The event aligns with South Africa’s G20 priorities, notably EWWG Priority 2: Promoting the Financial Inclusion of and for Women. It also reinforces the UN Sustainable Development Goals, the African Union Agenda 2063, and South Africa’s National Development Plan 2030, underscoring a regional and global commitment.
More than 200 participants will attend, including international policymakers, development researchers, entrepreneurs, youth delegates, and civil‑society representatives. Their expertise will inform best practices to expand access to affordable financial products and services for women in all their diversity.
As convenor and Chair of the EWWG, the Department of Women, Youth and Disabilities has partnered with Tshwane University of Technology’s Centre for Entrepreneurship Development. In a statement, the Department said the meetings would “reaffirm our commitment to advance women’s empowerment and gender equality, while sharing successful models to accelerate outcomes.”
Key themes include a policy perspective on the care economy—paid and unpaid care work—promotion of women’s financial inclusion, and strategies to address gender‑based violence and femicide.
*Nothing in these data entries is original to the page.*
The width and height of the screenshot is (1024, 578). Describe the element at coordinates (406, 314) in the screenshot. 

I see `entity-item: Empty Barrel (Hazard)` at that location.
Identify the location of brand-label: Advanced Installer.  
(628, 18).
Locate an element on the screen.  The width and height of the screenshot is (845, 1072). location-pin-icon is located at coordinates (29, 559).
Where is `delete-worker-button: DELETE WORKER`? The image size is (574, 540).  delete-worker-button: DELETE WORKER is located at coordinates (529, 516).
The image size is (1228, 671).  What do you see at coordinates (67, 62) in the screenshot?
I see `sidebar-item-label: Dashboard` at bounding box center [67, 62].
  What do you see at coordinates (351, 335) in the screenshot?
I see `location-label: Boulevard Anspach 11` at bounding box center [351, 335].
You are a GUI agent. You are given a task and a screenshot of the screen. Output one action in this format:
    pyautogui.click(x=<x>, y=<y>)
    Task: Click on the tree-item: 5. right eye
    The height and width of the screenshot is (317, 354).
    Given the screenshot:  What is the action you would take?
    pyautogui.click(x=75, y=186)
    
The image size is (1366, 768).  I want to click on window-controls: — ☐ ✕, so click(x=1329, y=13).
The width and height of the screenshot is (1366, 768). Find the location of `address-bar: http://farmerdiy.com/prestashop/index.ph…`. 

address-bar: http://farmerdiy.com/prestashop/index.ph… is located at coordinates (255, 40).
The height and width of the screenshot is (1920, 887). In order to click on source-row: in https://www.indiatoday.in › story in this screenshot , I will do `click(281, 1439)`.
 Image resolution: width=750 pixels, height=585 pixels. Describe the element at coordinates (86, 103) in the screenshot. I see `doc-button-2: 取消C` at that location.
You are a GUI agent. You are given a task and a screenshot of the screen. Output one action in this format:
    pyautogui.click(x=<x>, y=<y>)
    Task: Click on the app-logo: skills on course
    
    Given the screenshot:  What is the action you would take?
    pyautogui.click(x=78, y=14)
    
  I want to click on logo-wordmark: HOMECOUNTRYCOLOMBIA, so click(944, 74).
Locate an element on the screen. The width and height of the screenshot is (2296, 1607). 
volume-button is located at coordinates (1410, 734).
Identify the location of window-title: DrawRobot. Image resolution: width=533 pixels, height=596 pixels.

These sessions will highlight the links between economic autonomy and personal security.
South Africa’s G20 Chairship coincides with the tenth anniversary of the SDGs’ adoption. SDG 5, focused on gender equality and women’s empowerment, calls for the elimination of discrimination, violence, and harmful practices against women and girls—a target that remains pressing with only five years to 2030.
Dr Patrick Ebewo, Co‑Chairperson of the Conference and Director at TUT, emphasised the urgency of dismantling structural barriers: “This conference offers a unique chance to develop practical strategies for reshaping financial ecosystems and expanding entrepreneurial opportunities for women.”
A dedicated Academic Track, led by TUT’s Centre for Entrepreneurship Development, will convene plenaries, policy dialogues, and research presentations. Objectives include generating evidence‑based solutions, integrating policy frameworks, fostering multidisciplinary collaboration, incorporating diverse regional perspectives, and supporting G20 EWWG aims to deliver measurable progress in women’s economic empowerment.